Reproduce the records verbatim, from the line that contains "Locate an element on the screen." through the line that contains "x-tick-label: 0% is", inclusive.

#### DATASET RECORDS

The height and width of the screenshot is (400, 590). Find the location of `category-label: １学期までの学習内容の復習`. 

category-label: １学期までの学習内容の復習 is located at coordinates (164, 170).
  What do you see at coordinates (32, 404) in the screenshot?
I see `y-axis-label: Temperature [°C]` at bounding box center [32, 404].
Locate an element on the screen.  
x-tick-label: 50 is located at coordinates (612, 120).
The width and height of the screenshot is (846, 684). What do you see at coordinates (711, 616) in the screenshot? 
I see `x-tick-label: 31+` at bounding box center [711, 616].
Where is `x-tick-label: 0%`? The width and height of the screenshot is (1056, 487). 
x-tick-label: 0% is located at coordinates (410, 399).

########
#### DATASET RECORDS

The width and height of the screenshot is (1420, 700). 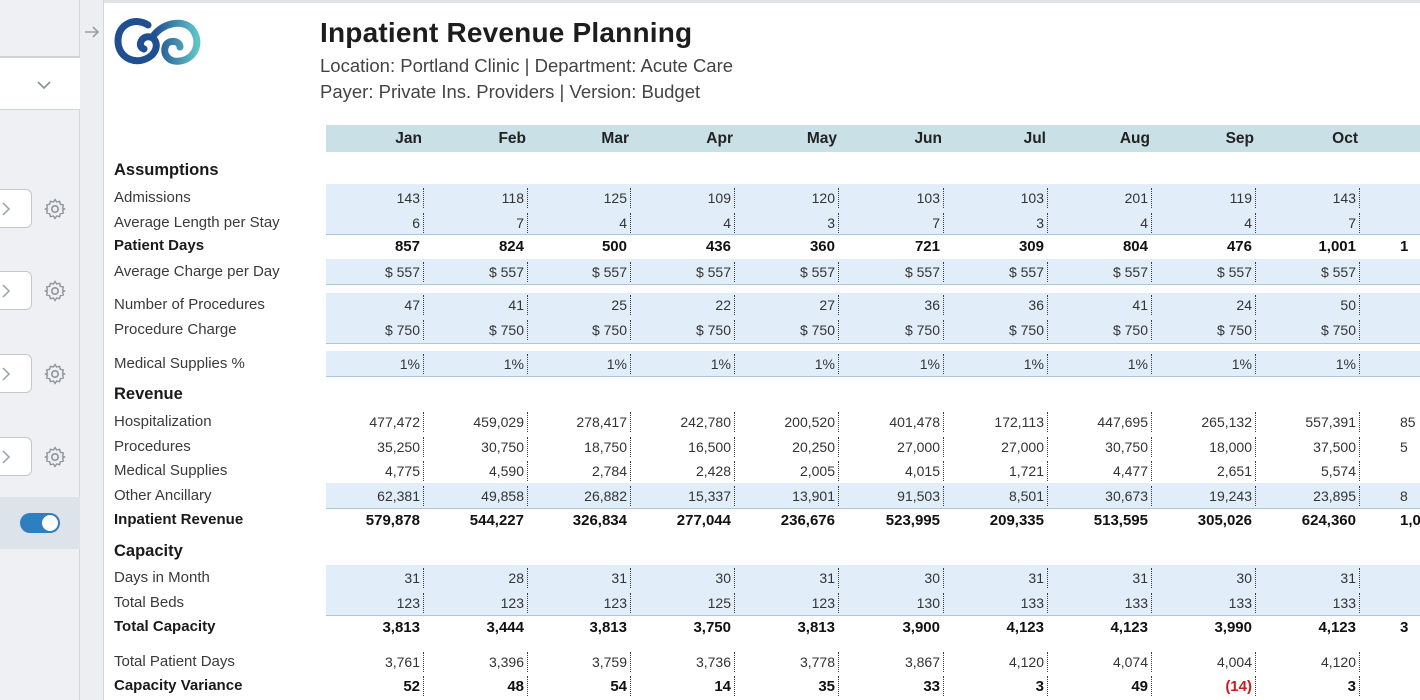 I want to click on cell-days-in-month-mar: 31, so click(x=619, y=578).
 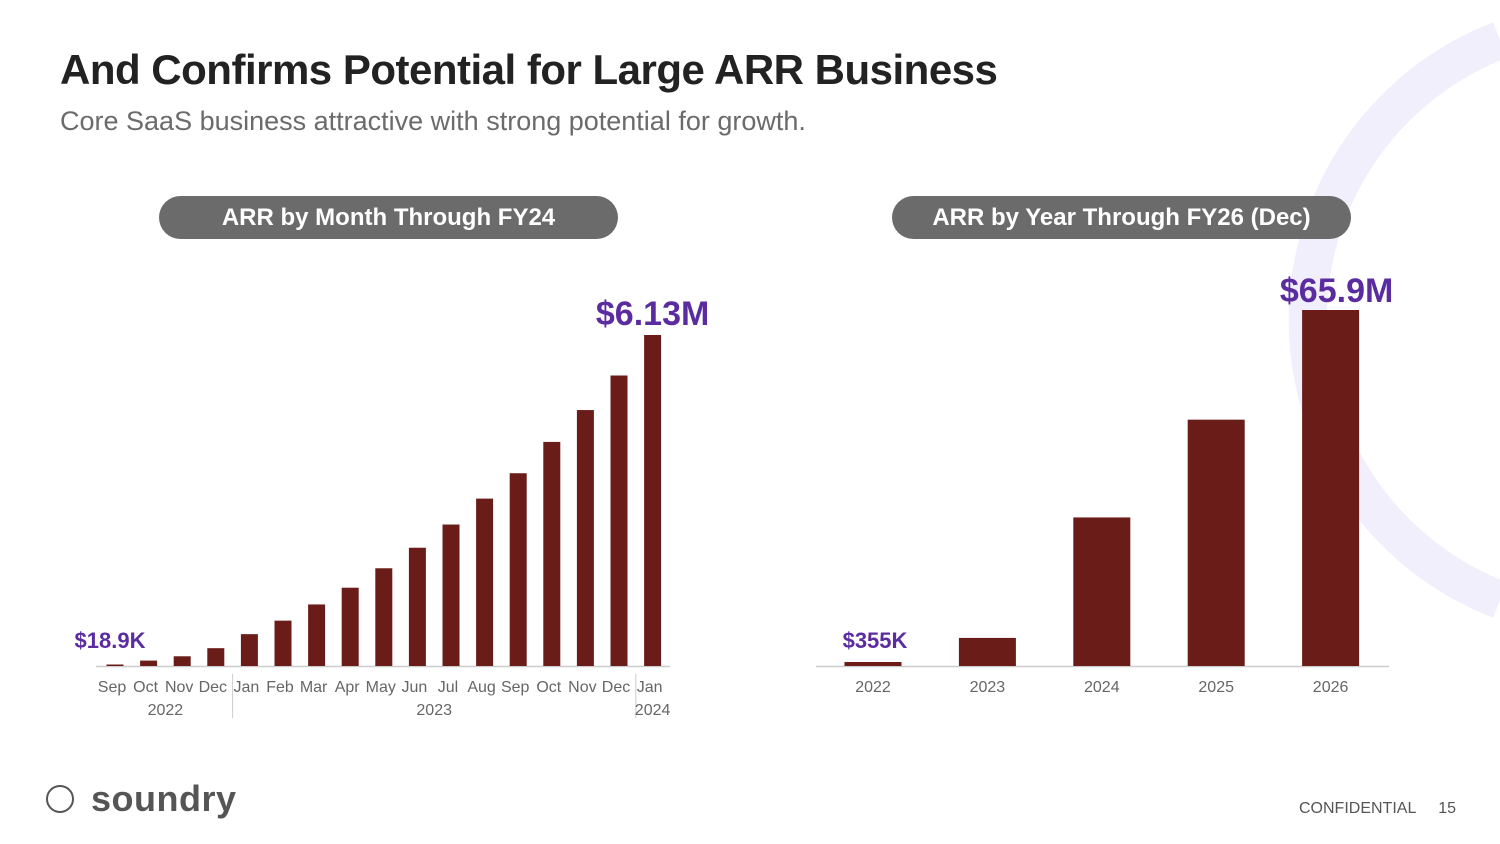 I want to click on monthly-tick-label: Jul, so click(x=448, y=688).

########

◆ EXPECTED ANSWER:
Locate an element on the screen.  
x-tick-label: 50 is located at coordinates (612, 120).
The width and height of the screenshot is (846, 684). What do you see at coordinates (711, 616) in the screenshot? 
I see `x-tick-label: 31+` at bounding box center [711, 616].
Where is `x-tick-label: 0%`? The width and height of the screenshot is (1056, 487). 
x-tick-label: 0% is located at coordinates (410, 399).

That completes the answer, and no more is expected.